- _Quoted text_:
A tale of US policy on Middle East



By Ronald Brownstein


LOS ANGELES: It may be small solace for George W. Bush as he tries to salvage anything more than disaster from his misadventure in Iraq, but he is far from the first president who has found the Middle East a cemetery for his vanities.

From the first confrontations with Islamic Barbary pirates in the late 18th century through the struggle today to pacify and stabilise Iraq, the most common result of American engagement with the Middle East has been disappointment. Miscalculation and confusion rank close behind. Rare has been the American president — or for that matter, the American missionary or diplomat —who has not seen his plans for the region frustrated and his hopes dashed. Learning a lesson of modesty from that history is the first step toward placing America’s Middle East policy on a more productive path after the debacle in Iraq.

Michael B. Oren, an American born mid-east scholar who has spent much of the past three decades living and working in Israel, chronicles this story to compelling effect in his panoramic recent book, Power, Faith, and Fantasy: America in the Middle East, 1776 to the Present. Oren has produced the most comprehensive history yet written of the religious, economic and security interests that have drawn Americans to the Middle East for more than 220 years — and routinely sent them home disillusioned. It ought to be required reading for each of the men and women running to succeed Bush.

Oren identifies in his title the three themes he believes have driven American interaction with the Middle East: power, as in the use of American military, diplomatic and economic might to pursue tangible interests in the region, like access to oil; faith, by which he means the impact of religion in shaping American attitudes and policies there; and fantasy, the tendency of Americans, generation after generation, to harbour unrealistic beliefs about these places and their people. (We might call that latter habit the Cheney syndrome, in honour of Vice President Dick Cheney’s one-for-the-ages prediction that Americans “would be welcomed as liberators” in Iraq.)

Oren ably tracks the interplay of these three threads over the decades. But another strand — the repeated frustration of American plans for the Middle East — may be even more relevant to the choices facing the next president.

On occasion, along this long, tangled road, Americans have achieved their goals in the region. Under James Madison, the young American navy humbled the Barbary pirates in 1815 and ended more than three decades of attacks against American ships in the Mediterranean. More than a century later, the Standard Oil Company of California (and Franklin Roosevelt) cemented American access to Saudi Arabian oil. Harry Truman midwifed the birth of Israel in 1948 while maintaining generally good relations with Arabs by supporting independence and de-colonisation in Syria, Iran and Libya.

- _Information shown_:
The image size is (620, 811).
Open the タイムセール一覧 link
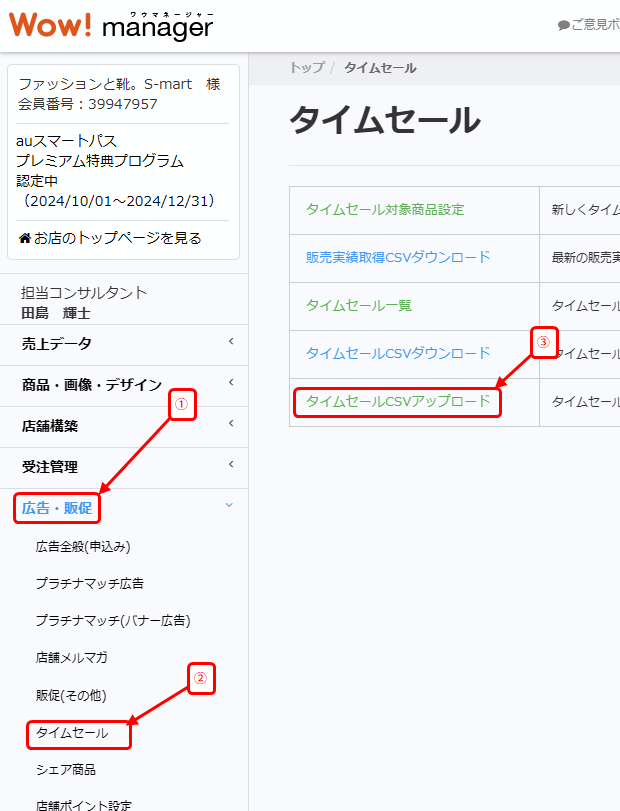358,305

- _What to do_:
**a)** Name every U.S. president that the column on U.S. policy in the Middle East mentions by name.
**b)** Pick up the column on U.S. policy in the Middle East after its final sentence and keep writing in the same voice.

- _Outputs for the tasks_:
**a)** George W. Bush, James Madison, Franklin Roosevelt, Harry Truman

**b)**
Mostly, though, Americans have seen their Middle Eastern dreams turn to dust. In the 19th century, America’s principal contact with the region came through waves of missionaries, generations of whom failed almost entirely at converting Muslims to Christianity.

In the 20th century, presidents took centre stage, but fared little better. After World War I, Woodrow Wilson hoped to lead the Arab lands of the decomposing Ottoman Empire into self-determination, but instead accepted an international mandate system that perpetuated European colonization (with all of its distorting effects) for decades. In the 1950s, Dwight Eisenhower hoped to speed decolonization and enlist the Arab world in an anti-Soviet alliance but improbably found himself working with the British to resist pan-Arab nationalism that he feared would increase Soviet influence. John F. Kennedy sought to reconcile with Egypt’s Gamal Abdul Nasser and prevent Israel from acquiring nuclear weapons and failed at both. Jimmy Carter was humiliated by Iran and Ronald Reagan bewildered by Lebanon. Bill Clinton could not bring Israel and the Palestinians to peace nor Osama bin Laden to justice.

Even against that backdrop, Bush’s war in Iraq now looms as a miscalculation of historic proportions. In Iraq, Bush wanted to build a stage to celebrate democracy, but instead constructed a Petri dish for cultivating sectarian hatreds. Oren hasn’t abandoned hope of a relatively acceptable outcome in Iraq, but the history he presents makes clear that the fundamental flaw in Bush’s conception was his belief that US power, as vast as it is, could reconstruct a region that has unwaveringly resisted America’s attempts to remake it for more than two centuries.

The desire for democracy may indeed be universal, as Bush asserts, but Iraq has reminded us that it cannot be built without a foundation of law, religious tolerance and civil society. And while outsiders can support that process, they can never impose it. Even if Iraq avoids complete disintegration, the bloodshed and chaos that has surrounded the attempt to build a new government there has rendered radioactive, probably for many years, the idea of promoting democracy in the Middle East from the barrel of an American gun.

The erosion of America’s influence and image in the Middle East virtually ensures that the next president will execute another course correction. And as he (or she) does, no compass will be more valuable than Oren’s compilation of misguided assumptions and unanticipated consequences in America’s dealings with the Arab world. That history doesn’t tell America to renounce the use of force to protect its Mideast interests, but it does counsel the next president to define our interests more circumspectly and to lean more on diplomacy to pursue them. An America that recognises its limits can better shoulder its genuine responsibilities — from serving as a broker between Israel and the Palestinians to supporting an international campaign of pressure against Iran’s nuclear programme to nudging neighbouring Arab nations toward participating more directly in stabilising Iraq. It might also learn that it is sometimes easier to move forward by allowing others to take the lead.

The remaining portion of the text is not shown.